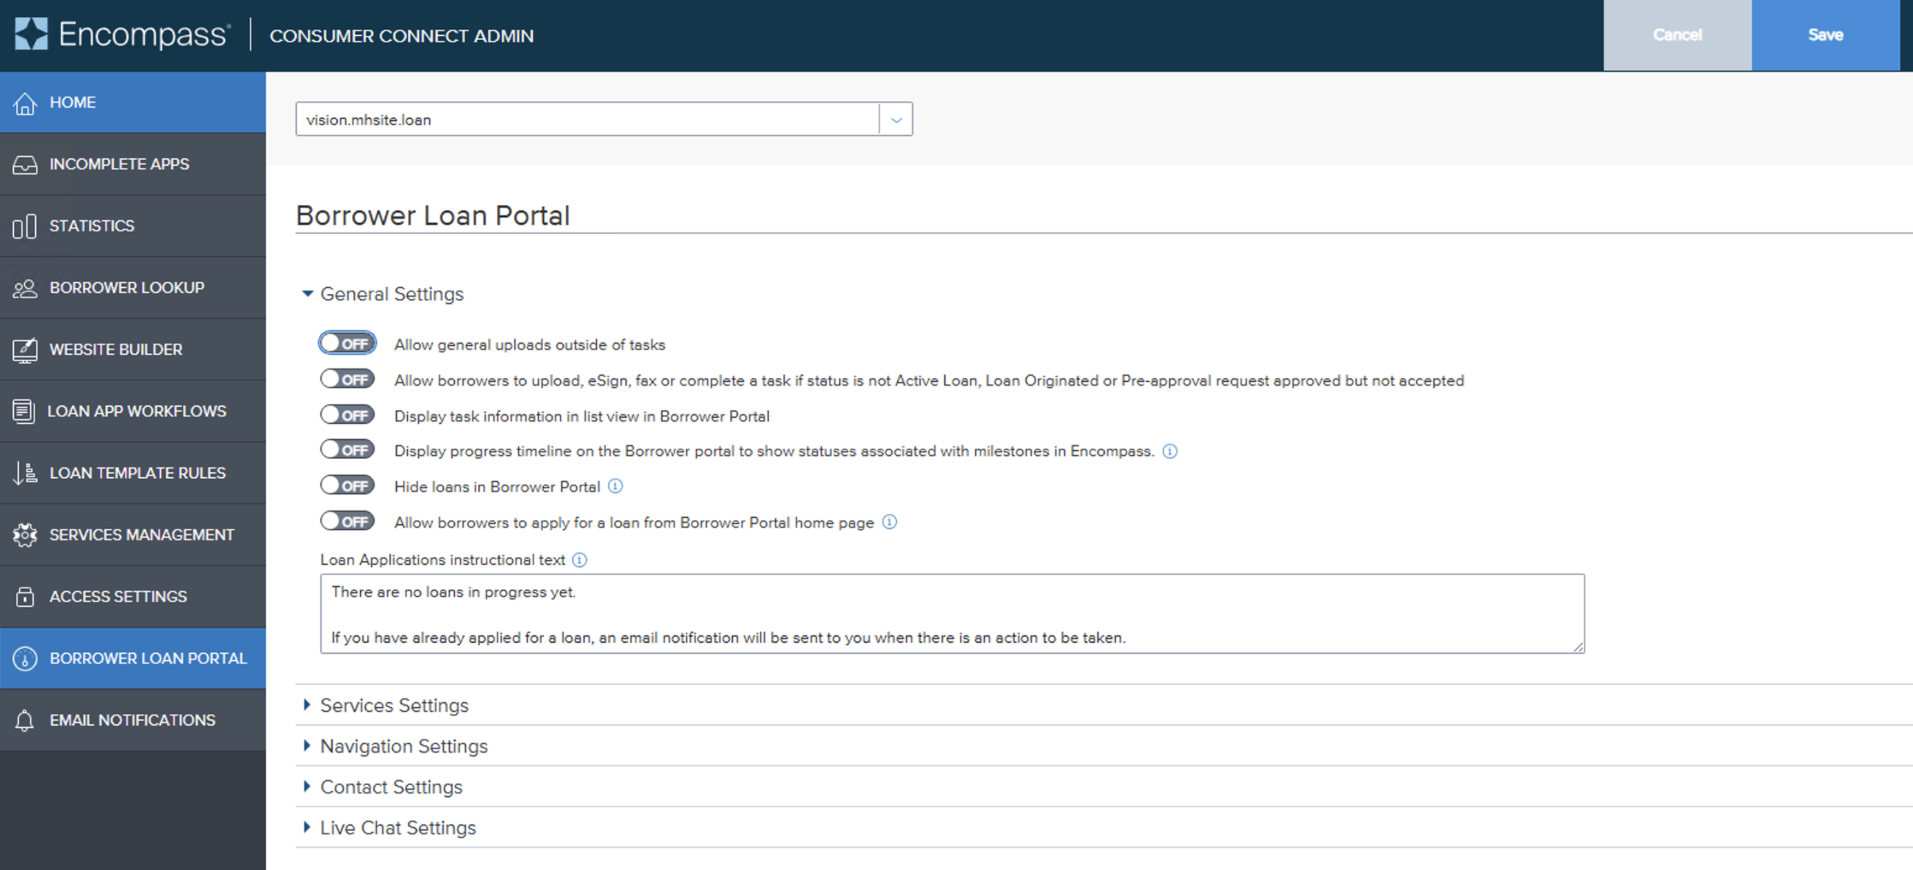Collapse the General Settings section
Viewport: 1913px width, 870px height.
(x=391, y=294)
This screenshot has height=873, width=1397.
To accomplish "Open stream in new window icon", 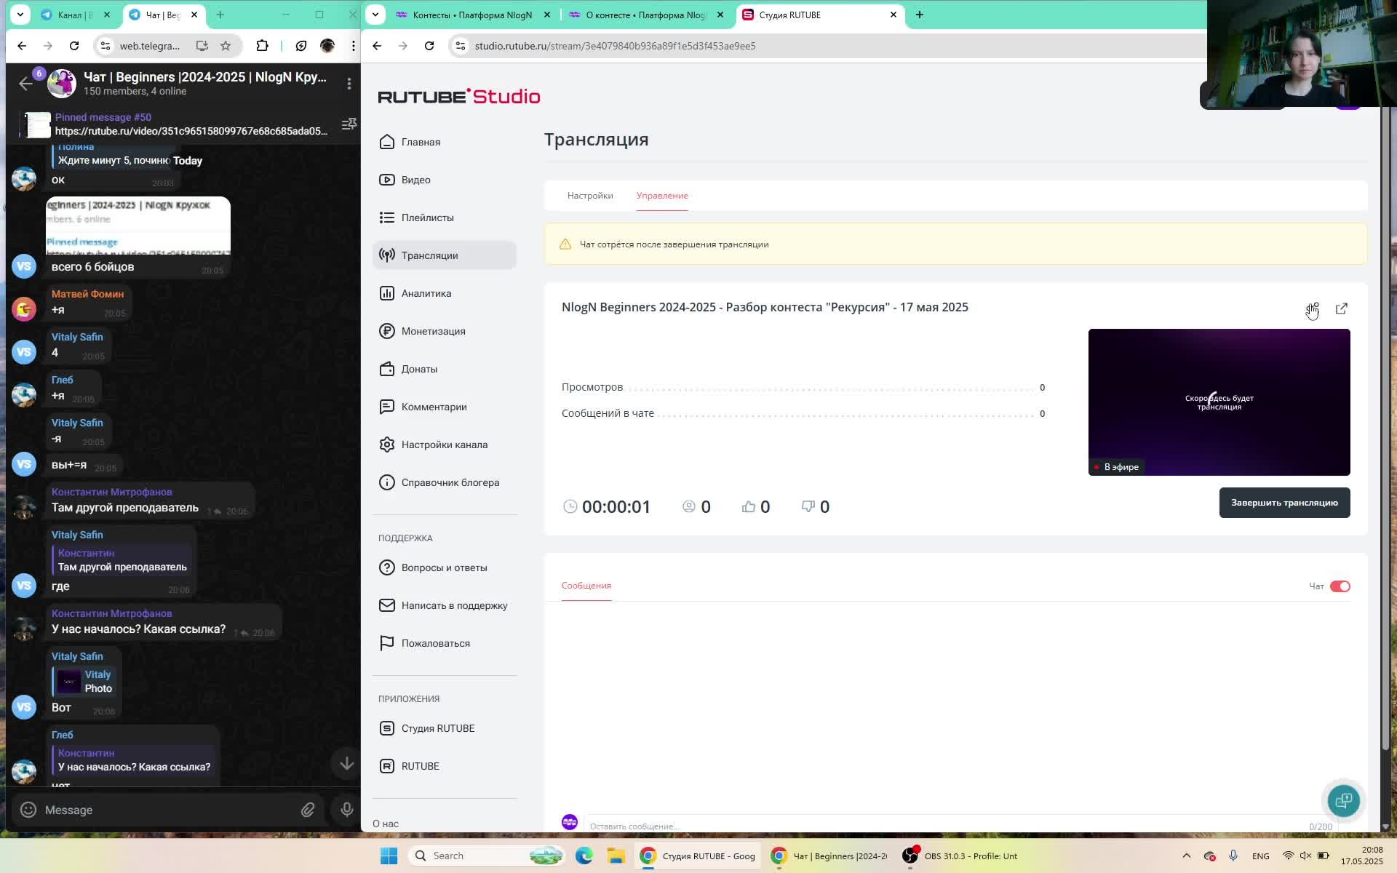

==========

__TASK INSTRUCTIONS__.
A word-for-word copy of the lines from the one containing "This screenshot has height=873, width=1397." through the last line of the records is what is wanted, without pictures and without any other line.

__ANSWER SECTION__.
This screenshot has height=873, width=1397.
To accomplish "Open stream in new window icon", 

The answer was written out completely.